Passage shown —
□ □ □

The 36th Annual ChEGSA Symposium will be held on October 16th and 17th, 2014.
The annual ChEGSA research symposium started in 1979 with the hopes of showcasing the work of our graduate researchers, promoting intra-departmental research collaborations and connecting our students to industry. Today we continue these traditions, with the hope of improving every year. This two-day event features graduate research presentations, a poster session, and a corporate-sponsored keynote address given by a distinguished professor from the field of chemical engineering. For a complete overview of the event, please see this year’s proceedings.
The Dow Chemical Company Keynote Address
Hydrogels as Dynamic Niches for Regenerative Medicine
Dr. Kristi S. Anseth
Distinguished Professor, Tisone Professor, Associate Professor of Surgery, and Howard Hughes Medical Institute Investigator
Department of Chemical and Biological Engineering
University of Colorado Boulder
Methods for culturing cells in a biologically relevant context are increasingly needed to study cell and tissue physiology, expand and differentiate stem cells, and to grow replacement tissues for regenerative medicine. Two-dimensional culture has been the paradigm for in vitro cell culture; however, evidence and intuition suggest that cells behave differently when they are isolated from the complex architecture of their native tissues and constrained to petri dishes. As a result, researchers are often faced with the need for more physiologically relevant 3D culture environments, and advances in hydrogel materials are providing custom 3D culture microenvironments with highly controlled biochemical and biophysical properties. Since the native extracellular matrix (ECM) is far from static, ECM hydrogel mimics must also be dynamic in their chemistry to direct complex cellular behavior. Developing hydrogel mimics of the ECM is an archetypal bioengineering problem, requiring control of numerous properties on multiple time and length scales important in directing critical cellular functions. New materials systems have the potential to significantly improve our understanding as to how cells receive information from their microenvironment and the role that these dynamic processes may play in applications ranging from controlling the fate of stem cells to growing functional tissue replacements. This talk will highlight recent advances in hydrogel chemistries for 3D cell culture and methods to control their properties through orthogonal and photochemical reaction mechanisms.

□ □ □

Provided data —
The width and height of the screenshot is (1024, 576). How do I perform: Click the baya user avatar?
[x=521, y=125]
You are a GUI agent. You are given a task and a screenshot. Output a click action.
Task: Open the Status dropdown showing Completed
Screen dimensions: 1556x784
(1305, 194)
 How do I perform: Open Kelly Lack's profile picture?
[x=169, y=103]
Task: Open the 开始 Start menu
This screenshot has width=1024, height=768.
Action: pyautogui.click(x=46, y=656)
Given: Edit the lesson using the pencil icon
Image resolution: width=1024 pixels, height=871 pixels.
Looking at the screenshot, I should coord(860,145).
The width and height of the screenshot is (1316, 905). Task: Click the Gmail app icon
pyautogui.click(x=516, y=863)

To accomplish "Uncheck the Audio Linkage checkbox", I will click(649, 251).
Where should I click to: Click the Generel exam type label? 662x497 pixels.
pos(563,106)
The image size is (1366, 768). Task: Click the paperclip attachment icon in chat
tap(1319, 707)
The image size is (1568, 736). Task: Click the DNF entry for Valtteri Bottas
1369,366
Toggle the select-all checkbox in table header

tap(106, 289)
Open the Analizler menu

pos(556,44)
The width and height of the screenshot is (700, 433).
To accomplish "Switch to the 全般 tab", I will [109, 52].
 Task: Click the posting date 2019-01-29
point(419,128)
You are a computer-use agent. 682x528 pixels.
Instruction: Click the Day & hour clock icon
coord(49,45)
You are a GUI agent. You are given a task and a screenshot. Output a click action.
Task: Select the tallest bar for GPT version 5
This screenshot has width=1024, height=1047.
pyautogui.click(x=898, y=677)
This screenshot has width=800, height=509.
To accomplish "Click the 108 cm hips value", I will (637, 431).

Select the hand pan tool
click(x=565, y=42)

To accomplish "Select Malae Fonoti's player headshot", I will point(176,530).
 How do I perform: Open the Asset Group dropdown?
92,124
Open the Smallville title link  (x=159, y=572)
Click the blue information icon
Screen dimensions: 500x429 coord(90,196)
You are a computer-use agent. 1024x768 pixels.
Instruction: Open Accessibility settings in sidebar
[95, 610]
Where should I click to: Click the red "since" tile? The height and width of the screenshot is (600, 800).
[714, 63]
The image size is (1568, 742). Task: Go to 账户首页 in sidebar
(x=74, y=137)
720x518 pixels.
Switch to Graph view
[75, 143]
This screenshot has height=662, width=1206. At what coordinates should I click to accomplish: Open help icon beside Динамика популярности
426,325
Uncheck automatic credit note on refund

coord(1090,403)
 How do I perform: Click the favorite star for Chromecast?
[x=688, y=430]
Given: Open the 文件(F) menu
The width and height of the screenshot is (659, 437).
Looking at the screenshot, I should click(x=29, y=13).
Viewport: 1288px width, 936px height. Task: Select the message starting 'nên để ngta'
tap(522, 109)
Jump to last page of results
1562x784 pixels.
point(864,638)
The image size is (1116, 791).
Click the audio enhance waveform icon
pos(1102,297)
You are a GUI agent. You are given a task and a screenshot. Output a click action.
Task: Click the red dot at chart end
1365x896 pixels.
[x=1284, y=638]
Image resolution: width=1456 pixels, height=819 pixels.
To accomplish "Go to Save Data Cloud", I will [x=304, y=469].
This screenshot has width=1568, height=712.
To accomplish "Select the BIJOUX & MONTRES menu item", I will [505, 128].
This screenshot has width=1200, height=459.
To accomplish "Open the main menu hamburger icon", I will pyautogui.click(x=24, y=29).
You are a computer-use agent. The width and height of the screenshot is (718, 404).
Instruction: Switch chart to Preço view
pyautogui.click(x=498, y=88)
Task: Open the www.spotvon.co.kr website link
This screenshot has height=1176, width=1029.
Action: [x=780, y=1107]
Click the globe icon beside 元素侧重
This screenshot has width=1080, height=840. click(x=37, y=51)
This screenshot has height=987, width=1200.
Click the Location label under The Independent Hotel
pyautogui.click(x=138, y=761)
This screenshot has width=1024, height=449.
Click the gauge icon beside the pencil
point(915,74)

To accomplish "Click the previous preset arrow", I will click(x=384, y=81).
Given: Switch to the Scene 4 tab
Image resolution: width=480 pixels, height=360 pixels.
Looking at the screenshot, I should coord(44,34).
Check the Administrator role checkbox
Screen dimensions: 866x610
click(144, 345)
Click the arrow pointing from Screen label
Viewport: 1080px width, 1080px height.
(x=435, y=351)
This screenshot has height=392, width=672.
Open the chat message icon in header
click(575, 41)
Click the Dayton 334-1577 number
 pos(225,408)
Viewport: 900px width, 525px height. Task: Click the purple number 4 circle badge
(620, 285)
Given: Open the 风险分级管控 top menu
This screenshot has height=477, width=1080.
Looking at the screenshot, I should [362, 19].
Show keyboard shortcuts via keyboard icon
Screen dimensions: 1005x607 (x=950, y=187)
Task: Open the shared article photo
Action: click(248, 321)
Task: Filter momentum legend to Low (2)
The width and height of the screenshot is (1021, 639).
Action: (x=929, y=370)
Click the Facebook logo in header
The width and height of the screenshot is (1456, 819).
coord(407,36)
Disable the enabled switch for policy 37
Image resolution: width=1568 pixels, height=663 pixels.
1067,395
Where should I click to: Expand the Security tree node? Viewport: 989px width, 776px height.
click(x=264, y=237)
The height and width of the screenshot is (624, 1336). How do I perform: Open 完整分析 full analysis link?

□ □ □

Requirement 1 —
From the symposium announcement, extract the part that opens with the words containing "The 36th Annual" and closes with "this year’s proceedings.".
Requirement 2 —
According to the symposium announcement, in what year did the annual ChEGSA research symposium start?
Requirement 3 —
Check each statement against the symposium announcement and say whether it agrees: (a) The symposium runs over two days. (b) The keynote address is sponsored by The Dow Chemical Company. (c) Two-dimensional culture is presented as a new alternative to standard cell culture.

Written solution 1 —
The 36th Annual ChEGSA Symposium will be held on October 16th and 17th, 2014.
The annual ChEGSA research symposium started in 1979 with the hopes of showcasing the work of our graduate researchers, promoting intra-departmental research collaborations and connecting our students to industry. Today we continue these traditions, with the hope of improving every year. This two-day event features graduate research presentations, a poster session, and a corporate-sponsored keynote address given by a distinguished professor from the field of chemical engineering. For a complete overview of the event, please see this year’s proceedings.

Written solution 2 —
1979

Written solution 3 —
(a) Yes: "This two-day event features graduate research presentations, a poster session, and a corporate-sponsored keynote address"
(b) Yes: "The Dow Chemical Company Keynote Address"
(c) No: "Two-dimensional culture has been the paradigm for in vitro cell culture"